Oil headed for its third weekly gain after inventories of the motor fuel tumbled 5.23 million barrels last week, almost five times the decline forecast by analysts and the biggest in a year according to Energy Department data. Gasoline output slumped 10 percent, the most in 13 months, as refiners slashed operating rates to their lowest since April.

The stockpile plunge “completely reverses the cumulative effect of the previous two weeks of softer data,” Barclays Capital analyst Paul Horsnell said in a report. “The transition to a $70 to $80 range is now in full cry.”

Crude oil for November delivery rose 39 cents, or 0.5 percent, to $77.97 a barrel in after-hours electronic trading the New York Mercantile Exchange at 8:10 a.m. in Singapore. It earlier reached $78, the highest since Oct. 14, 2008.

The contract jumped 3.2 percent to $77.58 yesterday. Prices have gained 8.3 percent this week after the International Energy Agency and OPEC raised their 2010 demand forecasts and as resurgent equity markets emboldened investors and the sliding dollar steered funds into physical assets.

The IEA’s Oct. 9 report seems to be responsible for much of the “recent positive change in sentiment,” Barclays Capital said. Prices are likely to climb “in relatively gentle upwards transitions in bands, rather than being primed yet for a more explosive breakout.”

U.S. Inventories

U.S. gasoline supplies fell to 209.2 million barrels last week, leaving them 4.3 percent higher than the five-year average for the period, the department said yesterday.
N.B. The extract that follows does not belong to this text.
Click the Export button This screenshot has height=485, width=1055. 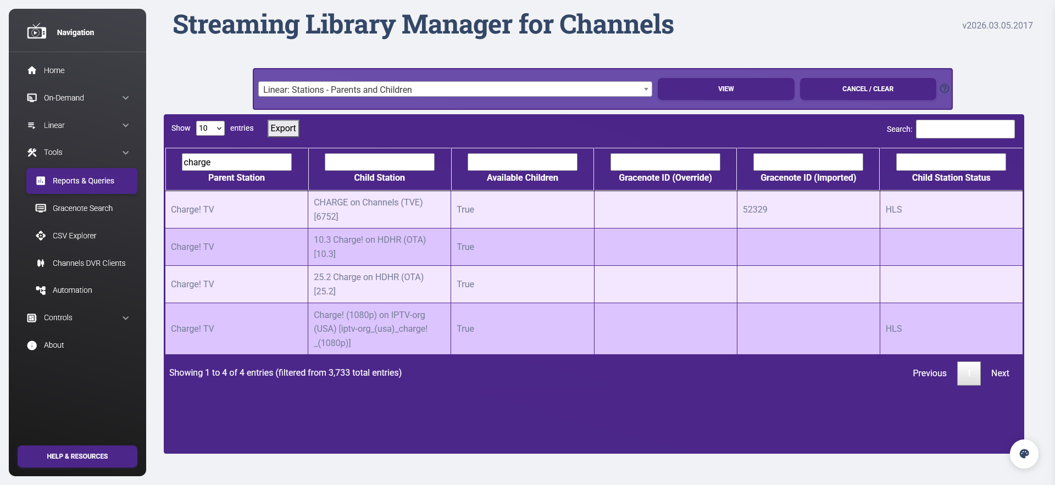(283, 128)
Refineries cut output of the fuel by 964,000 barrels a day to 8.45 million, the lowest since September 2008.

“Utilization fell a great deal and the gasoline production number really grabs you by the neck,” Peter Beutel, president of trading adviser Cameron Hanover Inc. in New Canaan, Connecticut, said yesterday. “This will obviously eat into stocks.”

Refiners often idle units for repairs and upgrades in October as gasoline demand drops and before heating-oil use increases with the northern hemisphere winter.

“We are in the shoulder period,” Jan Stuart, global oil analyst at Macquarie Group Ltd. in New York, said on Bloomberg Television yesterday. “We should be building crude stocks and we should be drawing products.”

Crude Supplies

Inventories of crude oil in the U.S. rose 334,000 barrels to 337.8 million, 10 percent more than a year earlier, the department said. Supplies were forecast to increase by 1 million barrels, according to the median of 14 analyst responses in the Bloomberg News survey. Oil imports fell 4 percent to 8.73 million barrels a day, the lowest in three months.

Supplies of distillate fuel, including heating oil and diesel, fell for the first time in eight weeks to 170.7 million barrels, 34 percent more than a year earlier, according to the report. Stockpiles in the week ended Oct. 2 were the highest level since January 1983.

While U.S. gasoline demand this month roughly matches the record levels seen two years ago, distillate demand is about 15 percent lower, Barclays said.

“That is an enormous disparity in terms of the health of the demand-side,” the bank said. “The point of maximum darkness must almost be here for distillates.”

Brent crude for December settlement climbed 36 cents, or 0.5 percent, to $76.59 a barrel, having jumped 3.2 percent yesterday. The November contract expired yesterday, rising 1.9 percent to $74.45 a barrel.